• LISTED ENTRIES:
──────────

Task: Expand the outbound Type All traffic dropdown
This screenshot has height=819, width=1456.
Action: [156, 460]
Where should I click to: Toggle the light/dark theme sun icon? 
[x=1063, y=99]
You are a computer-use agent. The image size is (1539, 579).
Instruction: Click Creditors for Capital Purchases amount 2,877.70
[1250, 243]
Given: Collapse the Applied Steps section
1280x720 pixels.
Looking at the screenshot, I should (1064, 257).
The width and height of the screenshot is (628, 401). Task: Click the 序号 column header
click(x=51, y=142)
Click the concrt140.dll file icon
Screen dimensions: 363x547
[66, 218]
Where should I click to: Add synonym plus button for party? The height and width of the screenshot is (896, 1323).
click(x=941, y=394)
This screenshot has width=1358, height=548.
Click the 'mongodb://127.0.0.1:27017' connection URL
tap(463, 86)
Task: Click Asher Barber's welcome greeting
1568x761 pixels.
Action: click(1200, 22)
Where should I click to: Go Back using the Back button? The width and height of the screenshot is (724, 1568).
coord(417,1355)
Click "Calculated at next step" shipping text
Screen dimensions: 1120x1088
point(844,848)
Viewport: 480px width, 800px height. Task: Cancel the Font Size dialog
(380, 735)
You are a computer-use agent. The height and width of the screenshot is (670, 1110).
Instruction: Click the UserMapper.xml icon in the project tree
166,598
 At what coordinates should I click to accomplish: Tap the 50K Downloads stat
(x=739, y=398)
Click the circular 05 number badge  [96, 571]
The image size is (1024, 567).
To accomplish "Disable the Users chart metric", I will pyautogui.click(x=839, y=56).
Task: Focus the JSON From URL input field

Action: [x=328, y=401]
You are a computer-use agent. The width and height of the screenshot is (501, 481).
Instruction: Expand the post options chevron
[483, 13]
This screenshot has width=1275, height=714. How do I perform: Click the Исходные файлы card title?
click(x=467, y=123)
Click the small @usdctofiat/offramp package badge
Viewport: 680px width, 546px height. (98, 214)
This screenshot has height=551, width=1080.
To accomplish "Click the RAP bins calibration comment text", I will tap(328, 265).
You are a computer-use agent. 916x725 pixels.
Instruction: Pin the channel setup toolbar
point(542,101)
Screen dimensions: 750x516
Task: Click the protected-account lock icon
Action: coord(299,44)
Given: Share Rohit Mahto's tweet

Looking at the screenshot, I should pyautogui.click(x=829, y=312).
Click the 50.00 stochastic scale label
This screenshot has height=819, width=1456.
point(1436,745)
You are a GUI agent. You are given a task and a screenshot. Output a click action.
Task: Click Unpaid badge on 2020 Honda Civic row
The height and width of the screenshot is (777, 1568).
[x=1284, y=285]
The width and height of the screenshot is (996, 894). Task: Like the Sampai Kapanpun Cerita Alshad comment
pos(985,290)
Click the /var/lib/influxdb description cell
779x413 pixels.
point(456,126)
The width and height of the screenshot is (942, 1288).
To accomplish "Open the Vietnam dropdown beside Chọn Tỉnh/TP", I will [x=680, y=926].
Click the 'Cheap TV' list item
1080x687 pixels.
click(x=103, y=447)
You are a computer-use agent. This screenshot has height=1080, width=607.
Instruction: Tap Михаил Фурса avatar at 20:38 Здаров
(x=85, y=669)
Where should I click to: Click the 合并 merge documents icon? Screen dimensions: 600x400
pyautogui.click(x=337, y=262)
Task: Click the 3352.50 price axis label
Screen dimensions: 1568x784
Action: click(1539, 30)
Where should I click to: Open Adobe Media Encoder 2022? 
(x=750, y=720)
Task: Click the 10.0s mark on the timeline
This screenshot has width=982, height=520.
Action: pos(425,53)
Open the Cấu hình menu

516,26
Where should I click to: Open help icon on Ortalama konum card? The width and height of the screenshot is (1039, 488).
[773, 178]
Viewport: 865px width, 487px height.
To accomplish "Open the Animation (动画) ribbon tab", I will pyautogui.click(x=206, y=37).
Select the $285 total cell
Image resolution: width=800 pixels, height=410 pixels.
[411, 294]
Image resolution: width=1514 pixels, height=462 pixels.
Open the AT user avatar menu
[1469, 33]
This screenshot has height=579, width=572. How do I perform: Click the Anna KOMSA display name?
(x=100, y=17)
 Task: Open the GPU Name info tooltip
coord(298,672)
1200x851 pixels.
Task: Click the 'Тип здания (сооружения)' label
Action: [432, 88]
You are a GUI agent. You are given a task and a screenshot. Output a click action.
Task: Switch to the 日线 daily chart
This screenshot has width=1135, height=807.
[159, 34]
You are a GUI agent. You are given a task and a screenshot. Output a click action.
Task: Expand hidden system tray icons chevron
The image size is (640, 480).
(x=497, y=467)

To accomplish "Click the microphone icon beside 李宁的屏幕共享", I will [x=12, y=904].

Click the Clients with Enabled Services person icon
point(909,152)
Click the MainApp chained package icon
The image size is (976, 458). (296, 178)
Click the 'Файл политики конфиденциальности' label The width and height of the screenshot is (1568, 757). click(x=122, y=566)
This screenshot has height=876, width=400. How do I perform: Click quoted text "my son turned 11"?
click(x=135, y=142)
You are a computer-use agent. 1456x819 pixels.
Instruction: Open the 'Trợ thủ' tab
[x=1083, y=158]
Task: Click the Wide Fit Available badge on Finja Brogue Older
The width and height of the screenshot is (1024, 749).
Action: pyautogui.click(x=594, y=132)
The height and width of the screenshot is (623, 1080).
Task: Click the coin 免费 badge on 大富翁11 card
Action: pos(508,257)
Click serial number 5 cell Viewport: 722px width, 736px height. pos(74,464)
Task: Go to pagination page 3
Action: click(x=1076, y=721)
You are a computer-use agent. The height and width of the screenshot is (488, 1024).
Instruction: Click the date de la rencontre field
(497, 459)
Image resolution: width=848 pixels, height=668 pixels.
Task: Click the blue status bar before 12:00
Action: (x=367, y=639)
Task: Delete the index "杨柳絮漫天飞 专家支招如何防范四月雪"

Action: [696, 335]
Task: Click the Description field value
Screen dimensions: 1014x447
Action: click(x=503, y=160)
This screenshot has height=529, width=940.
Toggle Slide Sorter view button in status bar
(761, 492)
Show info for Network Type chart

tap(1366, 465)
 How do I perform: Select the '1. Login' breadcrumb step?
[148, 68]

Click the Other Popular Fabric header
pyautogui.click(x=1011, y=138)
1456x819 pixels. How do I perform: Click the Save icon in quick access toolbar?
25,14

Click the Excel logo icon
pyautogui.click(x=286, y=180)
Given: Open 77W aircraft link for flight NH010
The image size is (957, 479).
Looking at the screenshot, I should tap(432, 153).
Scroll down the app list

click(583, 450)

──────────

• EXERCISE PROMPT: Gather every line of the material above that contains the word "pixels", and copy each one in full.

• WRITTEN SOLUTION:
1280x720 pixels.
1568x761 pixels.
You are a computer-use agent. 916x725 pixels.
779x413 pixels.
1080x687 pixels.
Image resolution: width=800 pixels, height=410 pixels.
Image resolution: width=1514 pixels, height=462 pixels.
1200x851 pixels.
You are a computer-use agent. 1456x819 pixels.
Image resolution: width=848 pixels, height=668 pixels.
1456x819 pixels. How do I perform: Click the Save icon in quick access toolbar?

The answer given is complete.